By Cindy Wooden, Catholic News Service
VATICAN CITY (CNS) — As many Catholics try to understand what Pope Francis might mean by a “synodal church,” he highlighted some of the essential characteristics — especially humility and trust — in homilies and speeches over Christmas and early in the new year.
Preaching on the feast of the Epiphany, Jan. 6, for example, he told Catholics that they need to learn from the Magi not to be afraid to take a new path when the Holy Spirit inspires them to do so.
“This is also one of the tasks of the synod: to journey together and to listen to one another, so that the Spirit can suggest to us new ways and paths to bring the Gospel to the hearts of those who are distant, indifferent or without hope, yet continue to seek what the Magi found: ‘a great joy.'”
Xavière Missionary Sister Nathalie Becquart, undersecretary of the Synod of Bishops, told Catholic News Service Jan. 5, “I see seeds of synodality already growing.”
Her shorthand explanation of synodality is “coming from the ‘I’ to the ‘us.'”
Synodality means recognizing that being a Christian is being part of a community with shared gifts and responsibilities, called to listen to the way the Holy Spirit is inspiring each of the baptized and collaborating to find more effective means of sharing the Gospel, she said. “It is to highlight that what we have in common through baptism is more important than all our differences of status, age, vocation or roles.”

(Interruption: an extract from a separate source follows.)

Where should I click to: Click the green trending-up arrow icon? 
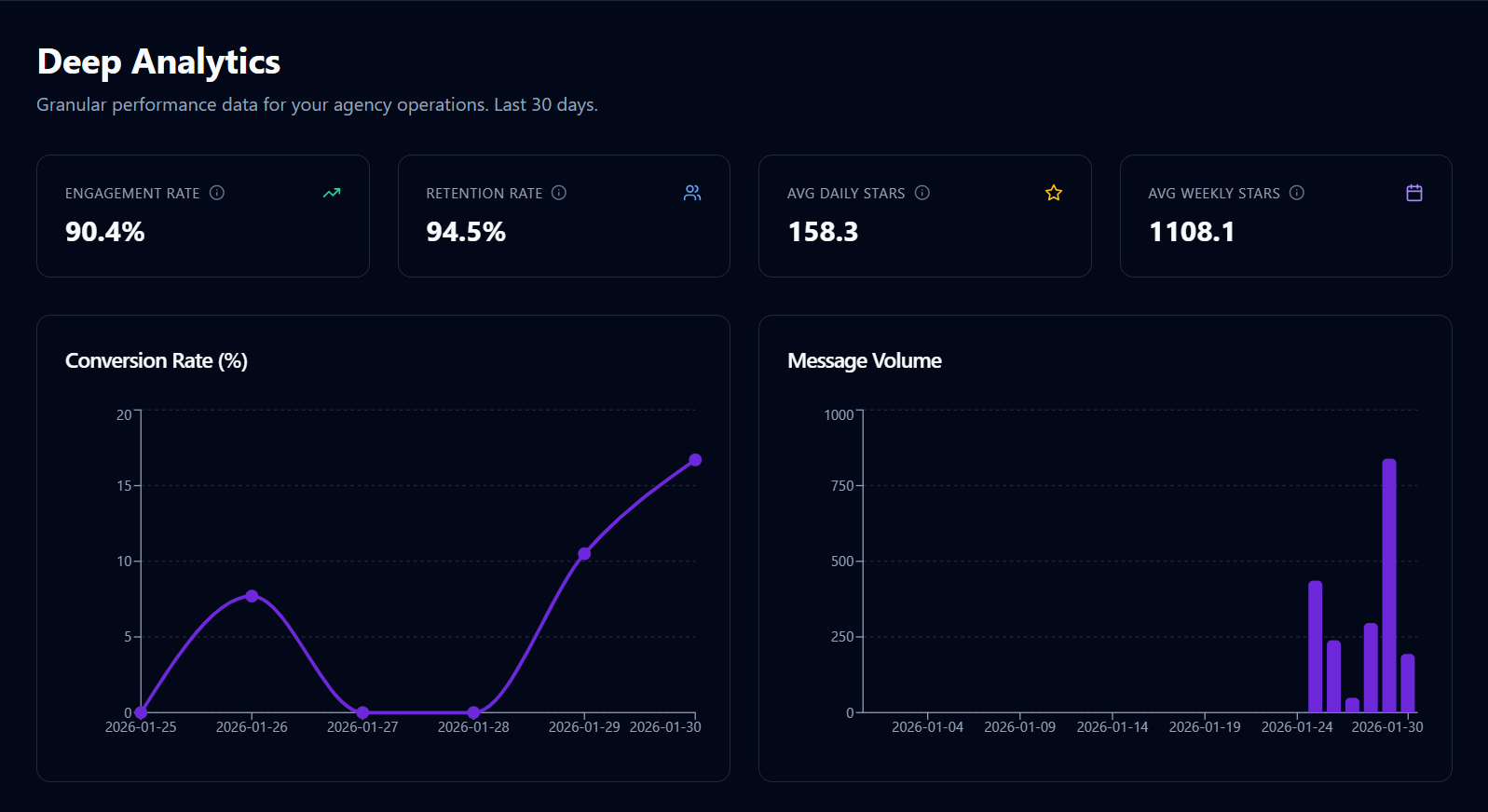(x=332, y=193)
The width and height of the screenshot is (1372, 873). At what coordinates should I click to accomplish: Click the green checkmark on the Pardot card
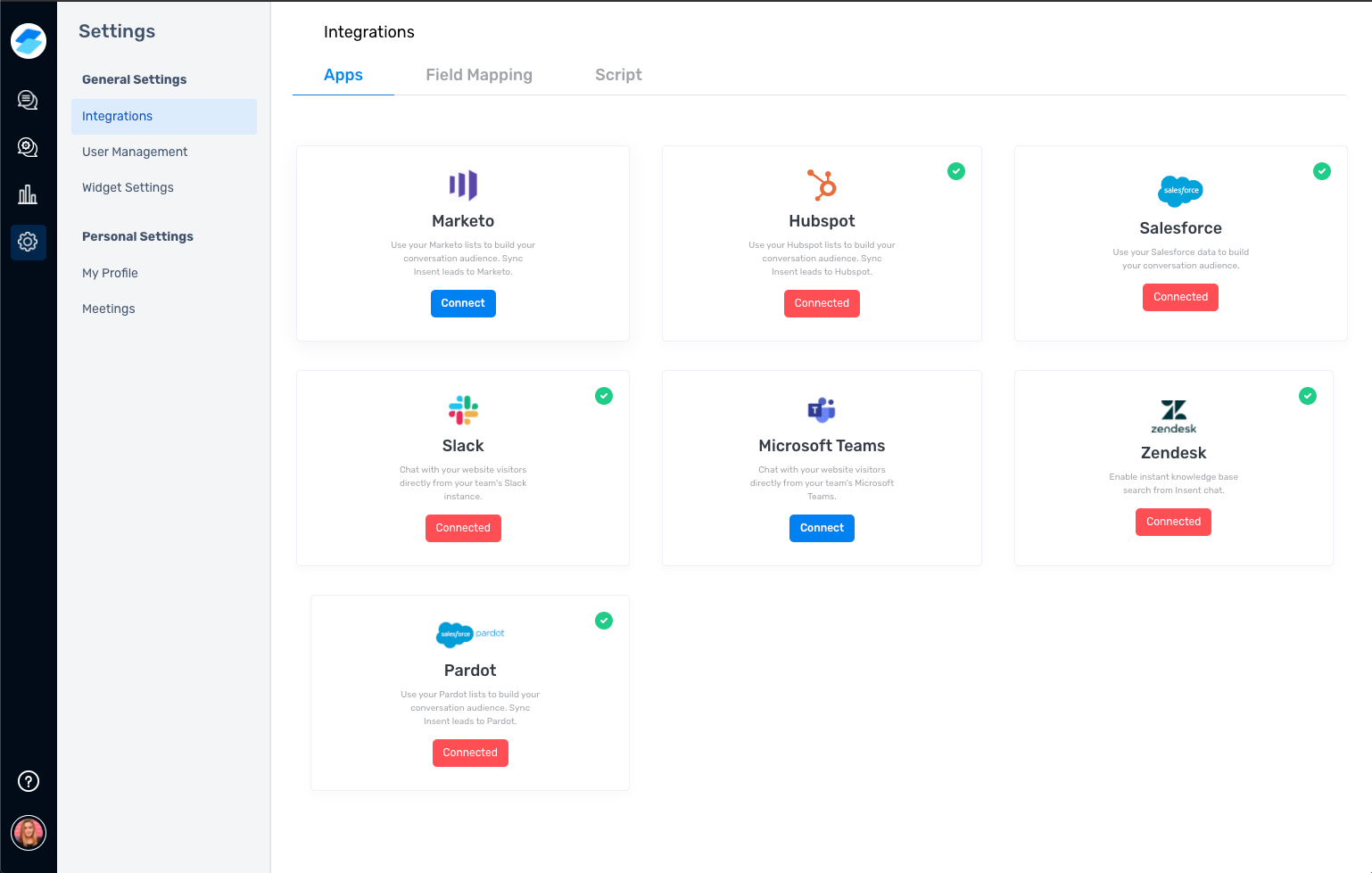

That recognition, though, is impossible without the virtue of humility, as Pope Francis emphasized in his speech to leaders of the Roman Curia Dec. 23.
“Humility alone can enable us to encounter and listen, to dialogue and discern, to pray together,” the pope told them. “If we remain enclosed in our own convictions and experiences, the hard shell of our own thoughts and feelings, it will be difficult to be open to that experience of the Spirit, which, as the Apostle (Paul) says, is born of the conviction that we are all children of ‘one God and Father of all, who is above all and through all and in all.'”
Pope Francis kicked off the process for the Synod of Bishops in October, and while dioceses around the world were asked to begin local listening sessions shortly thereafter, the process is expected to move into high gear in 2022.
While Catholic media in the United States, for example, have written much about the slow start of the process in many dioceses, “more than 50% of the dioceses in the U.S.” have named coordinators and are beginning the listening sessions, Sister Becquart said.
Those sessions, she said, are the heart of the synod, which is no longer an “event” celebrated when a representative group of bishops meet for three weeks in Rome but is a process that begins with local groups of Catholics praying, sharing and discerning together.
While it may be uncomfortable, listening to each other cannot be fruitful without an acknowledgment of one’s own limitations and biases — humility, she said.
Bishops, pastors and others with a leadership role in the church are called to have a broader vision, which requires even greater humility and patience in listening to all and being willing to consider other points of view and other experiences, Sister Becquart said.
“Christianity isn’t about knowledge, it’s about living like Christ,” she said, which is why Pope Francis insists so much on listening to the poor and to the people who are on the “periphery” of social, economic and even ecclesial power structures.
Another thing the pope said Jan. 1, the feast of Mary, Mother of God, was that the church needs “mothers, women who look at the world not to exploit it, but so that it can have life. Women who, seeing with the heart, can combine dreams and aspirations with concrete reality, without drifting into abstraction and sterile pragmatism.”
Sister Becquart said she does not believe it is possible to say, “Women are like this; men are like that, so women can bring this to the church.”
“The challenge is to be the church with men and women together,” she said.
And, she said, it cannot be denied that in many parts of the world and the church, “the experience of women is mainly of being dominated by men,” but despite or because of that, they also tend to have “a capacity of resilience.”
In her personal experience and in her research, Sister Becquart said, “synodality is a path of reconciliation, of healing,” including between men and women or between clergy and laypeople.
The Xavière Missionary knows the symbolic power of a woman having a vote at a Catholic Synod of Bishops, something she is expected to have as undersecretary of the synod, but she insisted “what is more important is to have the voices of women at every stage” of the process, and not just its final deliberations.